Exil sécurisé en Belgique

Pour autant, si aucune avancée n’est faite au sein de la loi, le conflit catalan risque d’être un casse-tête pour tous les pays dans lesquels Puigdemont décidera de se rendre à l’avenir, hors la Belgique où il est maintenant en mesure de jouir d’un exil sécurisé.

Ainsi le départ de Puigdemont, qui avait été décrit par les Espagnols comme « la fuite d’un bouffon », expression reprise à l’envi par les media européens à l’époque, est finalement un magnifique coup politique réalisé par le leader indépendantiste.
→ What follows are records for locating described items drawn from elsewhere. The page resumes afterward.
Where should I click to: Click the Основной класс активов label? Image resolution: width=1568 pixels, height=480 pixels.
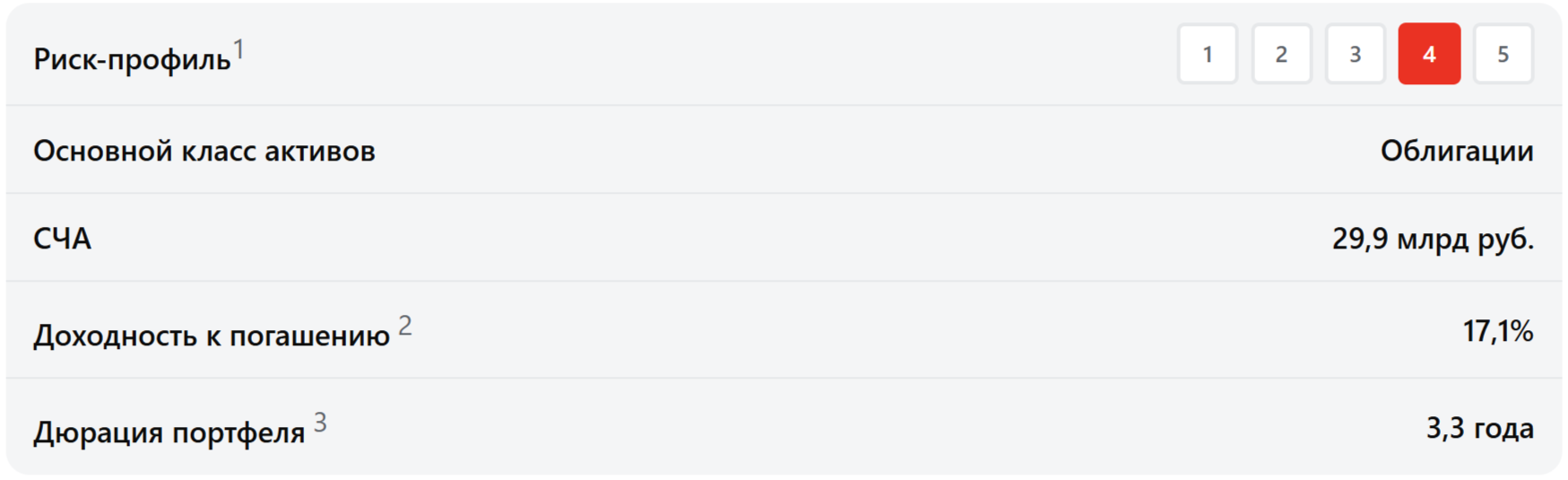click(204, 151)
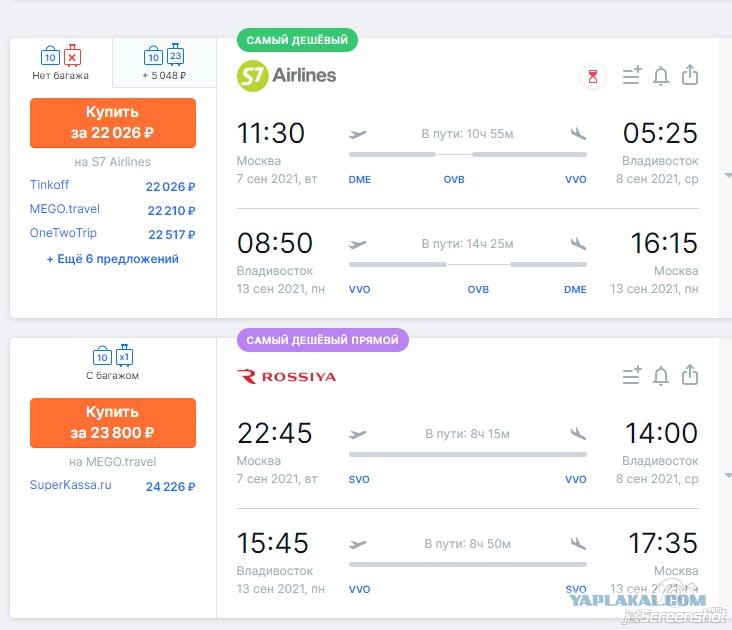Select the 'Нет багажа' no-baggage fare tab
732x630 pixels.
61,63
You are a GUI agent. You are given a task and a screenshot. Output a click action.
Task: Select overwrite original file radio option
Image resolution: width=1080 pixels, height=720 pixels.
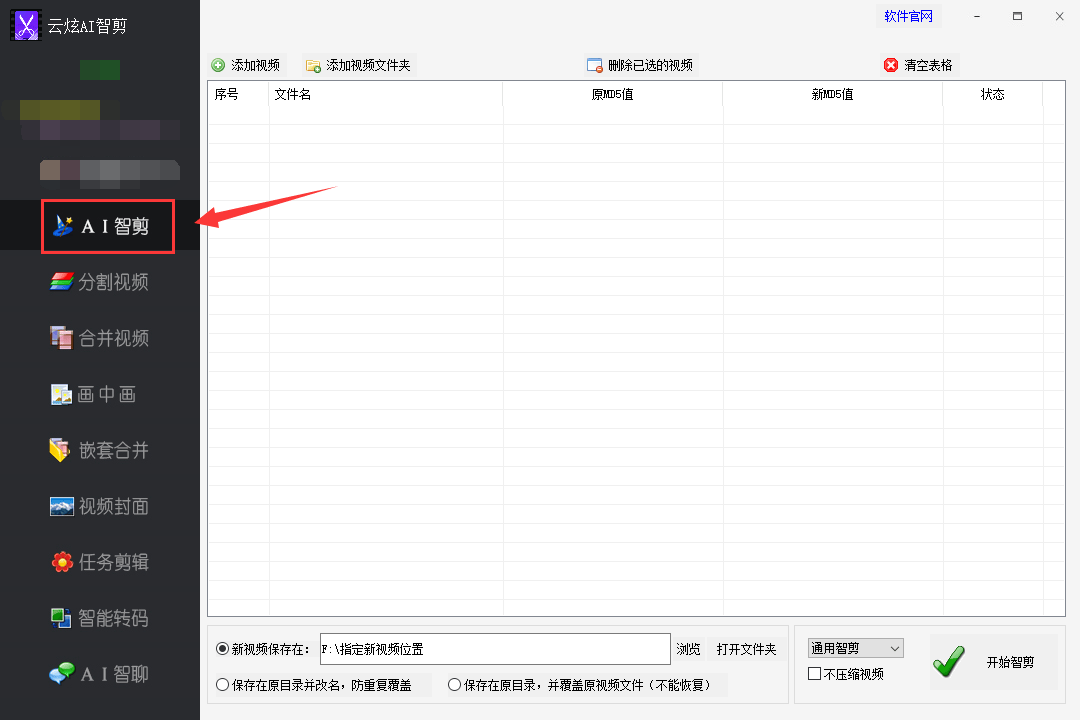click(x=455, y=685)
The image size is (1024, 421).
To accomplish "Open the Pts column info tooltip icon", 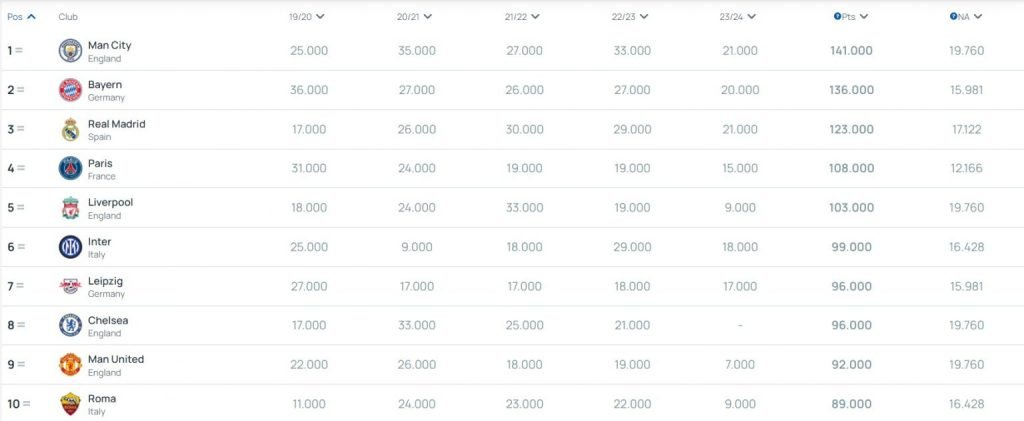I will (x=837, y=17).
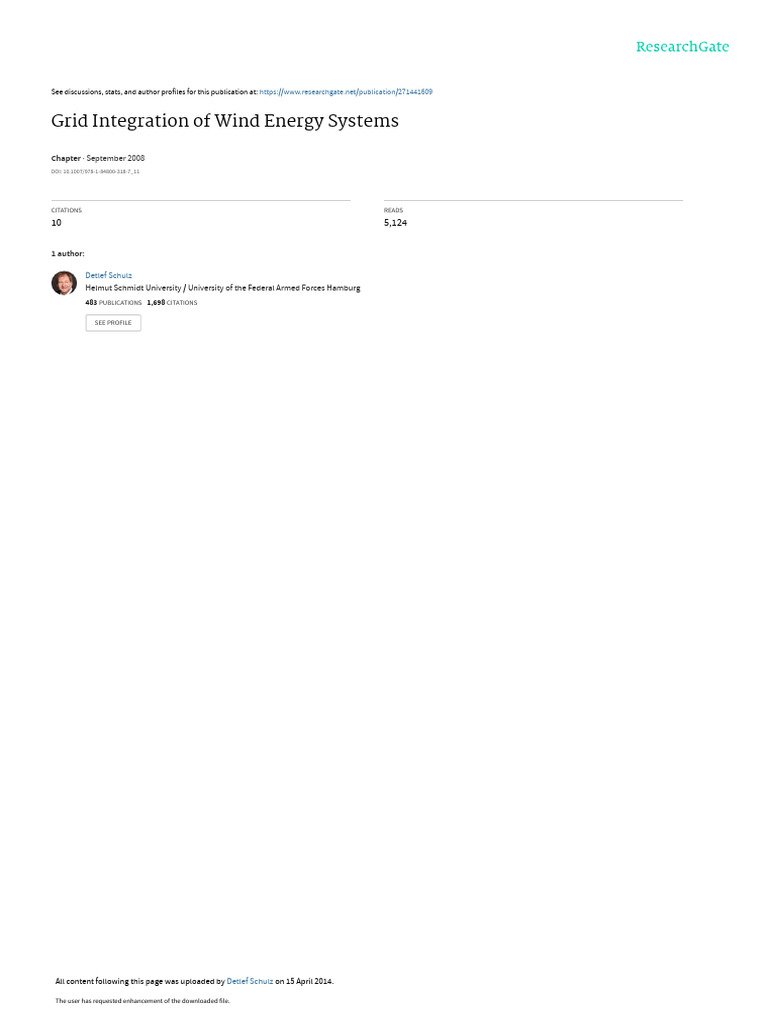The width and height of the screenshot is (768, 1024).
Task: Open the researchgate.net publication URL link
Action: click(345, 92)
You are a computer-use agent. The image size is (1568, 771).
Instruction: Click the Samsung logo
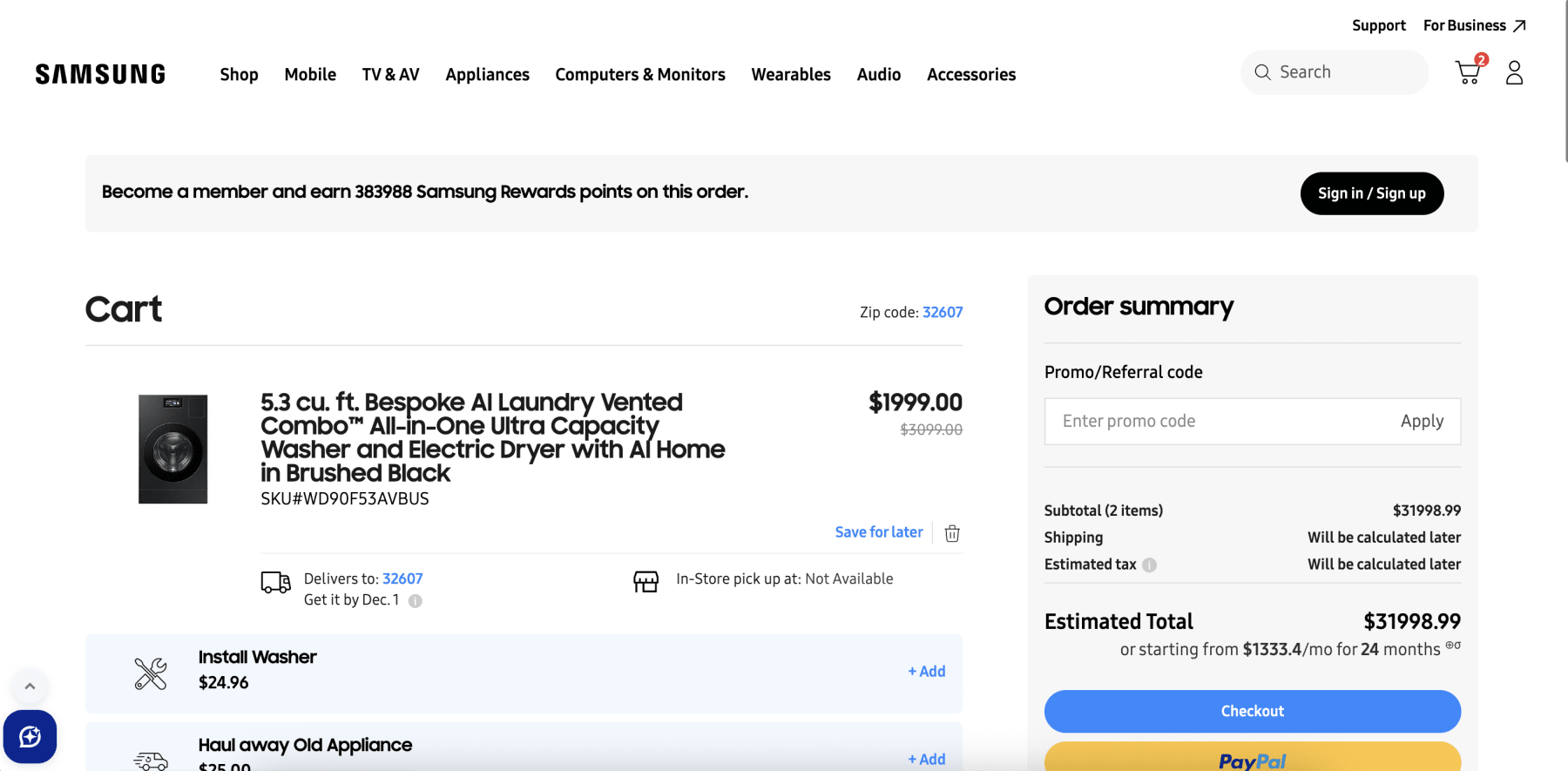[x=99, y=73]
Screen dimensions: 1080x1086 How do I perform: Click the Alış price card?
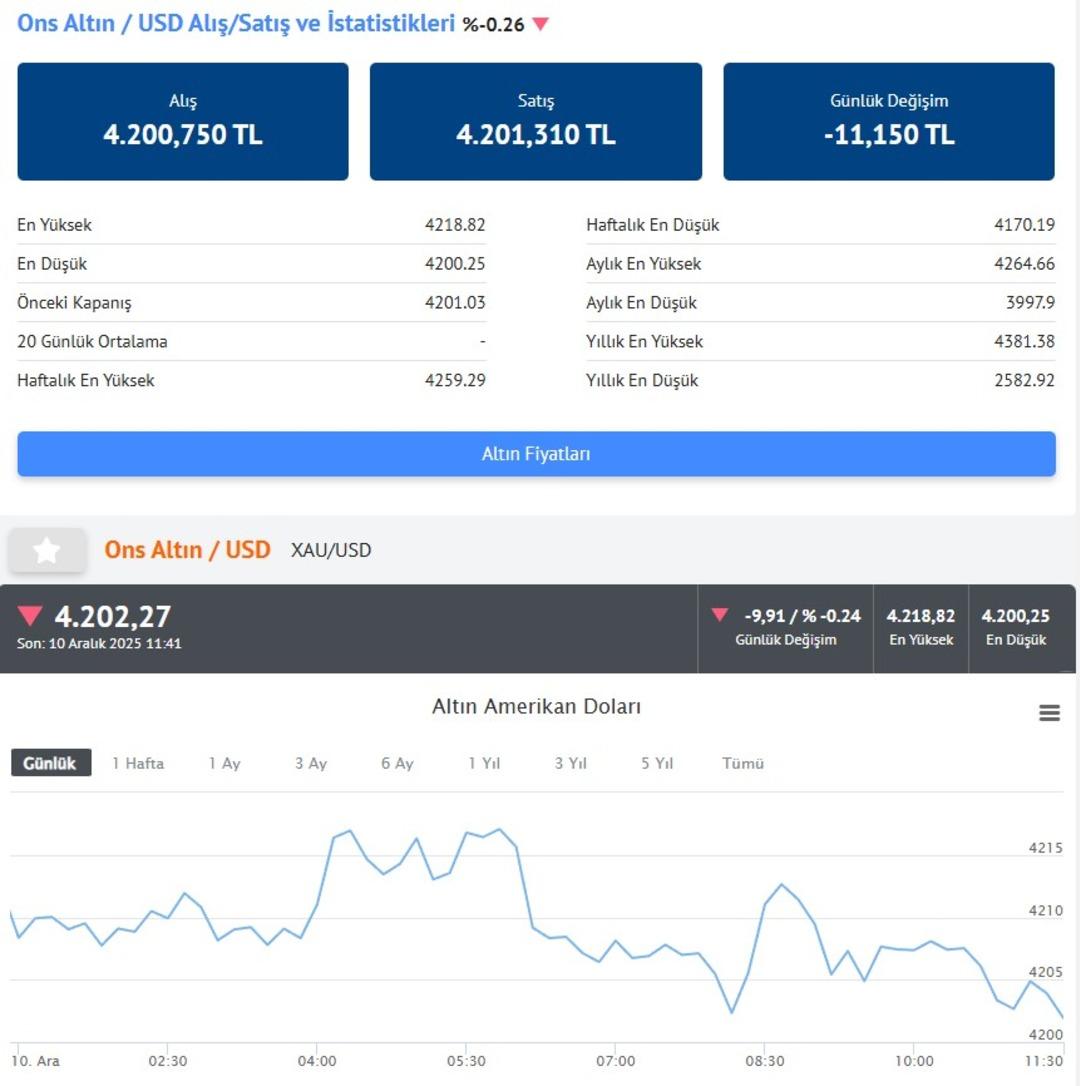[x=183, y=122]
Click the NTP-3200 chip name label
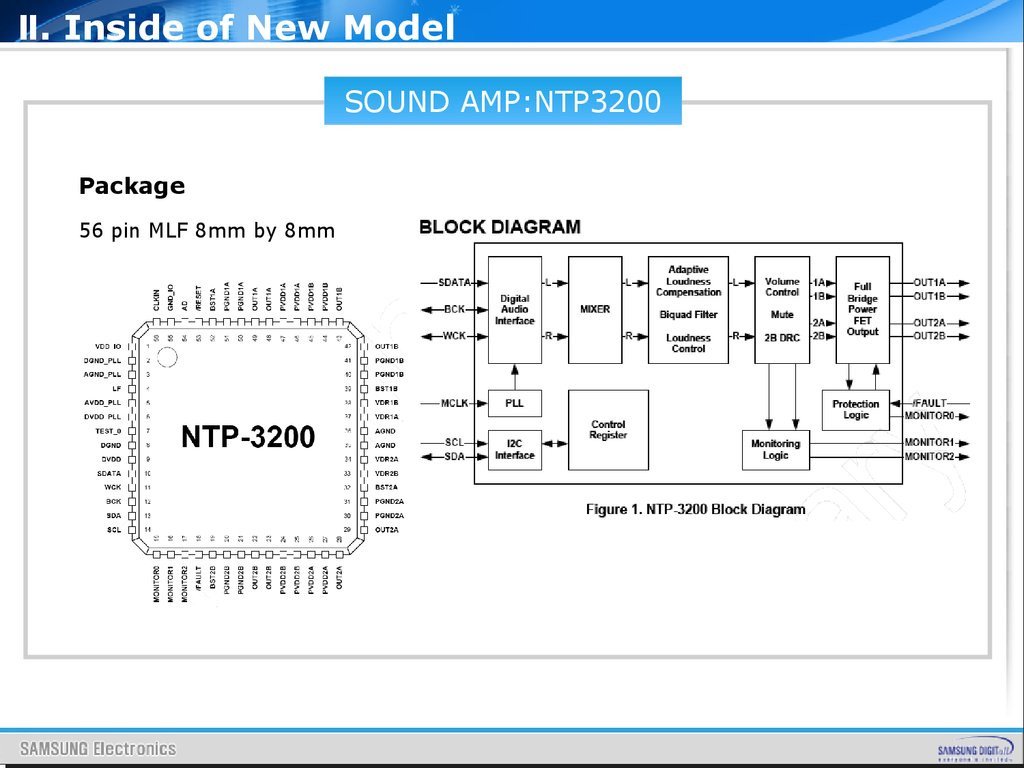 (x=248, y=437)
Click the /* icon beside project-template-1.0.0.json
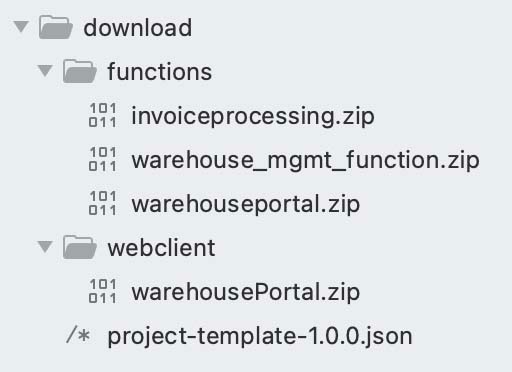The height and width of the screenshot is (372, 512). tap(78, 335)
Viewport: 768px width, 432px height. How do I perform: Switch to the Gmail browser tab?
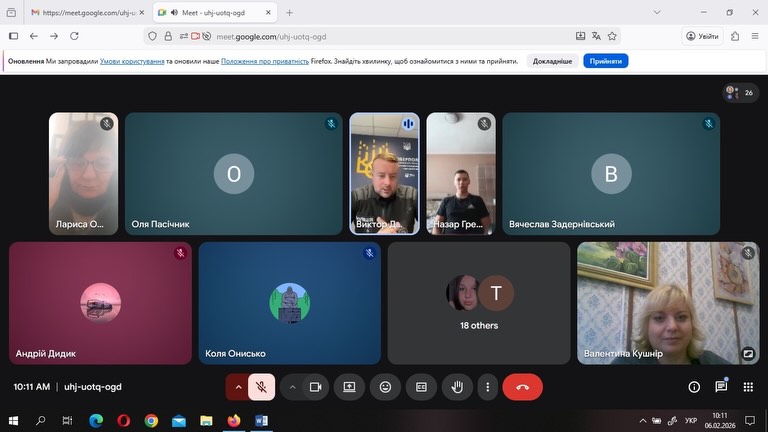83,13
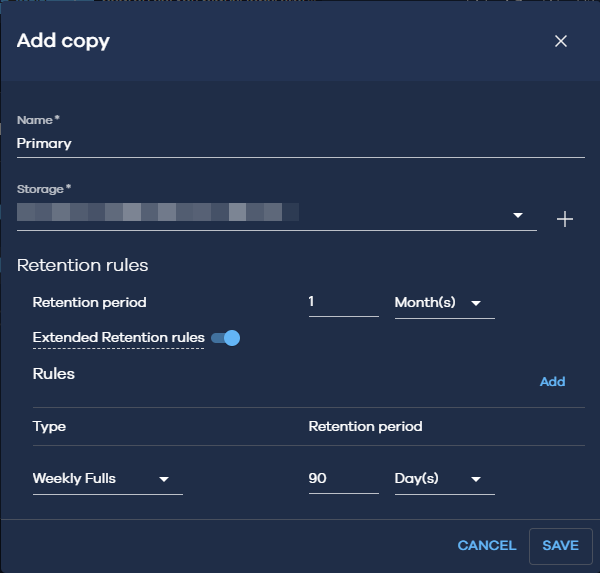This screenshot has height=573, width=600.
Task: Click the Retention period column header
Action: [x=365, y=426]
En effet, après avoir mis les autorités belges de facto de son côté, le Catalan a réussi à impliquer l’Allemagne, première puissance économique d’Europe, dans les affaires internes espagnoles.

Alors que si Puigdemont était resté au sud des Pyrénées, il se serait retrouvé en prison sans possibilité honorable d’en sortir, au même titre que d’autres leaders catalans : une mesure abjecte pour des personnes qui demandaient juste la tenue d’un référendum, et bien peu conforme encore une fois à la Déclaration Universelle des Droits de l’Homme de 1948. Il se serait retrouvé muet, ce qui n’est pas le cas bien sûr aujourd’hui, quand sa conférence de presse à Berlin, du samedi 7 avril, a obtenu un tel succès.

La voie des armes plus persuasive que la voie pacifiste

En perspective de ce qui est en train de se passer avec Carles Puigdemont et la Catalogne, il faut se souvenir que, dans les premiers mois du conflit en ex-Yougoslavie, le président allemand Richard von Weizacker avait signé, en décembre 1991, les documents officiels par lesquels l’Allemagne reconnaissait la Croatie et la Slovénie. L’Allemagne, dont une partie du pays venait de recouvrer la liberté quelques mois auparavant, établissait ensuite des relations diplomatiques -en plein conflit serbo-croate- avec les deux républiques sécessionnistes dès la mi-janvier 1992, au grand dam des autorités françaises entre autres.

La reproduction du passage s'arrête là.